(Extracted records)
————————
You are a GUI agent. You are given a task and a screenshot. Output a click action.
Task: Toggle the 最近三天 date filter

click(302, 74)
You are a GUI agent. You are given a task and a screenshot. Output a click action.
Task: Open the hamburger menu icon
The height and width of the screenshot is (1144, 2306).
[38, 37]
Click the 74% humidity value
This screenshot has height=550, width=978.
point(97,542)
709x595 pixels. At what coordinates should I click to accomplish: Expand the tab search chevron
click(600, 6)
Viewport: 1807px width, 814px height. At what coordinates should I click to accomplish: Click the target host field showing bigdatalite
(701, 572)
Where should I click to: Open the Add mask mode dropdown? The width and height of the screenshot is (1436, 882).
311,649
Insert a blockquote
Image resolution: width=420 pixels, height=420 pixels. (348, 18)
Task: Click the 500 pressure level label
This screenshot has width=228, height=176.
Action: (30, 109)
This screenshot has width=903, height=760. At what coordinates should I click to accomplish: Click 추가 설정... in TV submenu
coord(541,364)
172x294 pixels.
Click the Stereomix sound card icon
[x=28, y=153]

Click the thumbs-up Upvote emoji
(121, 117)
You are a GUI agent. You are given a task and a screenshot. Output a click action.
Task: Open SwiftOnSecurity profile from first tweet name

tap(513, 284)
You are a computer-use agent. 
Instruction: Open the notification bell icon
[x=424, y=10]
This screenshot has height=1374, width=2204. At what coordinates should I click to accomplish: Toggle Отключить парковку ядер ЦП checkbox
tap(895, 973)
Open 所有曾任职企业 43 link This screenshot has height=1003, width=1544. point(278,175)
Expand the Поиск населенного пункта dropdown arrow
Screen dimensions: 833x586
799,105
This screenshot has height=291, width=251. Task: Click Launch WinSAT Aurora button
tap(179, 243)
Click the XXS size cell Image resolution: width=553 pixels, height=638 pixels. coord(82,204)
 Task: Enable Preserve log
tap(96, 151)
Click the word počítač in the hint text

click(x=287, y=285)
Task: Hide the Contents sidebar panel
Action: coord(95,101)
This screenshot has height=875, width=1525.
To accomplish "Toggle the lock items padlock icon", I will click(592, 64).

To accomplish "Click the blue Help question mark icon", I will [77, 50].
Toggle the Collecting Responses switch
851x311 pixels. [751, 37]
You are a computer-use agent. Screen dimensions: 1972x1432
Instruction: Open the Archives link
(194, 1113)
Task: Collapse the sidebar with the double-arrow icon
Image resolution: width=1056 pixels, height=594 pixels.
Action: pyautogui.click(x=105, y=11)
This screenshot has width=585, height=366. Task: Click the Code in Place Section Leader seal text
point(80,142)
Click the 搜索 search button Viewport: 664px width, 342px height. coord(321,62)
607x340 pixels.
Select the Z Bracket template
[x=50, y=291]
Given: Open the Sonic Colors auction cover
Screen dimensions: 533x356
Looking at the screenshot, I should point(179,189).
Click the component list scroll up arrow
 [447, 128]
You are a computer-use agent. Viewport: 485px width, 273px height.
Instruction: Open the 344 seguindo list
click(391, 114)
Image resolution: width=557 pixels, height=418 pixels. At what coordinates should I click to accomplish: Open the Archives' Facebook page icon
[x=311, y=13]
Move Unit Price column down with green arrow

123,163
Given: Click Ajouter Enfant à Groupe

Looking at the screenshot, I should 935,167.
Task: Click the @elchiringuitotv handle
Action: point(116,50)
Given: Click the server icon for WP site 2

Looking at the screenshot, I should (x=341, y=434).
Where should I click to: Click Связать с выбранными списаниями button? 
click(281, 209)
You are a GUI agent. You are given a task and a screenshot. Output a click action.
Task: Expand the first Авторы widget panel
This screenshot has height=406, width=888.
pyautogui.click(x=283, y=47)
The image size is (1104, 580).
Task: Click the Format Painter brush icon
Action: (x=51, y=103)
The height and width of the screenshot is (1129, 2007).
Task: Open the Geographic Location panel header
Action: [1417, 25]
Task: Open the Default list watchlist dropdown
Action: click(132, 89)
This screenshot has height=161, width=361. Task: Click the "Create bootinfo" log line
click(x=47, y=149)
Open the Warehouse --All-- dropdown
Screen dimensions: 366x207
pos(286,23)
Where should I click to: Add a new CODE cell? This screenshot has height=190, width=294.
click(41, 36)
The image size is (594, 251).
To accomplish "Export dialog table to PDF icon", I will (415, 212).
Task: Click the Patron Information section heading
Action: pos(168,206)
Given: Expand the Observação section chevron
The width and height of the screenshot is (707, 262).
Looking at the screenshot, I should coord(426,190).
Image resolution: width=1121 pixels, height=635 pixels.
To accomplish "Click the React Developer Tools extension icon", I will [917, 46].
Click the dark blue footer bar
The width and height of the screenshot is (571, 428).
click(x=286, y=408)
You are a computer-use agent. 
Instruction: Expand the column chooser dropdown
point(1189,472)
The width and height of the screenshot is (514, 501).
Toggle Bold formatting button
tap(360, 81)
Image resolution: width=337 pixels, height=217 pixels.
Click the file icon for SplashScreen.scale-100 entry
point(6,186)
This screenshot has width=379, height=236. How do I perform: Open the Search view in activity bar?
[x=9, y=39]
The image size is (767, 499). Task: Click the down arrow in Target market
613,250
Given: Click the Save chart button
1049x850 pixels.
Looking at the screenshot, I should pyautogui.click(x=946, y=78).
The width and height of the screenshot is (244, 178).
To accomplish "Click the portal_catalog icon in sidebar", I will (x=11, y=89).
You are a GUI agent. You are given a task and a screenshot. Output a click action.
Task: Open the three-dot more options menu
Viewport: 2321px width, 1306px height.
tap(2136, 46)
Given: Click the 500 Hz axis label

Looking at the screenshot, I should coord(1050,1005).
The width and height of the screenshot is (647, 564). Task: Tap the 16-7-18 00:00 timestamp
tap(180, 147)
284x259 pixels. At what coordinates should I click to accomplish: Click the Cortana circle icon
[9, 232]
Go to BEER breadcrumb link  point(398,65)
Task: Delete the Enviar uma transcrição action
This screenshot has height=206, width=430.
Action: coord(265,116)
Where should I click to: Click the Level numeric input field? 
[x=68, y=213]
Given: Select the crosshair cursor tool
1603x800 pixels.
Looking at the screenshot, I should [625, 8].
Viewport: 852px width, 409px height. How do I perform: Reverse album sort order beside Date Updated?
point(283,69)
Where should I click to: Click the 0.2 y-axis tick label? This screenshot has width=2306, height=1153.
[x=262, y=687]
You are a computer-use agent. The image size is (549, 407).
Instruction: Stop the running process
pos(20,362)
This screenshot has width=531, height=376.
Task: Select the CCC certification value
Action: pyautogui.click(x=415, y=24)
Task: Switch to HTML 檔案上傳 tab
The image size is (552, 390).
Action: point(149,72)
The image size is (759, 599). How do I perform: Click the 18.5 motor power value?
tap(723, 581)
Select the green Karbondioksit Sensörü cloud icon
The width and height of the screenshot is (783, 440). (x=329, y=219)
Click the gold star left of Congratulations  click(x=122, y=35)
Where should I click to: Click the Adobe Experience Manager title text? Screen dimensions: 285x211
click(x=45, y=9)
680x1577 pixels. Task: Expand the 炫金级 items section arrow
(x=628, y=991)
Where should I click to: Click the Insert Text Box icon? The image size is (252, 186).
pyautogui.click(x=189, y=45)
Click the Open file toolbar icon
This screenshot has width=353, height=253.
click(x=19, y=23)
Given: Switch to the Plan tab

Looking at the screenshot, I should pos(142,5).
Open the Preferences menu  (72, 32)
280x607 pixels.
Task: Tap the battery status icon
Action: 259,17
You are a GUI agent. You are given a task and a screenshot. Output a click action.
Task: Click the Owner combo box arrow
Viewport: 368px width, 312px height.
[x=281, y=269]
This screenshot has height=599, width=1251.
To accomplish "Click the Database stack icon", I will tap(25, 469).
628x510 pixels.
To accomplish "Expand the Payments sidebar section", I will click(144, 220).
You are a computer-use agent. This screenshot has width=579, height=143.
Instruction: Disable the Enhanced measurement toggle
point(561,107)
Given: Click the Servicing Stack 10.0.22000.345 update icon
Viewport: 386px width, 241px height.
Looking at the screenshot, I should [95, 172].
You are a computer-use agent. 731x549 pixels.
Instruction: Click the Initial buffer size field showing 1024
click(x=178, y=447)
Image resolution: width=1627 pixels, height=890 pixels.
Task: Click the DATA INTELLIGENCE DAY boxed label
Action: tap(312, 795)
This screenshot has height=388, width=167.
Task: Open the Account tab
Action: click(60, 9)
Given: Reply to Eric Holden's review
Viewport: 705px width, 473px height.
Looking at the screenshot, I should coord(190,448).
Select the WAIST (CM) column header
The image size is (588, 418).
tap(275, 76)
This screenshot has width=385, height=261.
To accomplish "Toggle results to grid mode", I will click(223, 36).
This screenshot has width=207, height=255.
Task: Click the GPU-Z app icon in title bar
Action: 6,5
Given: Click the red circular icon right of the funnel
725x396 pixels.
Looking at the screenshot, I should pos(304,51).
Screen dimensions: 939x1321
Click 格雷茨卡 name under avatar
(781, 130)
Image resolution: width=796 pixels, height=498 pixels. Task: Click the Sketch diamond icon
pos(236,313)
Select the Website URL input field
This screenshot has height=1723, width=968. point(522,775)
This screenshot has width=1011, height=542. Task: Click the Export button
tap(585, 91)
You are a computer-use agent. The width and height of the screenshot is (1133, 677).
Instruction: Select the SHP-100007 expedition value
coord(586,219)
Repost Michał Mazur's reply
————————
Task statement: Reproduce the data lines verbatim, starting with the line that contains "Task: Collapse the" and going on through the line that contains "click(391, 114)".

Answer for this exercise:
Task: Collapse the sidebar with the double-arrow icon
Image resolution: width=1056 pixels, height=594 pixels.
Action: pyautogui.click(x=105, y=11)
This screenshot has width=585, height=366. Task: Click the Code in Place Section Leader seal text
point(80,142)
Click the 搜索 search button Viewport: 664px width, 342px height. coord(321,62)
607x340 pixels.
Select the Z Bracket template
[x=50, y=291]
Given: Open the Sonic Colors auction cover
Screen dimensions: 533x356
Looking at the screenshot, I should point(179,189).
Click the component list scroll up arrow
 [447, 128]
You are a computer-use agent. Viewport: 485px width, 273px height.
Instruction: Open the 344 seguindo list
click(391, 114)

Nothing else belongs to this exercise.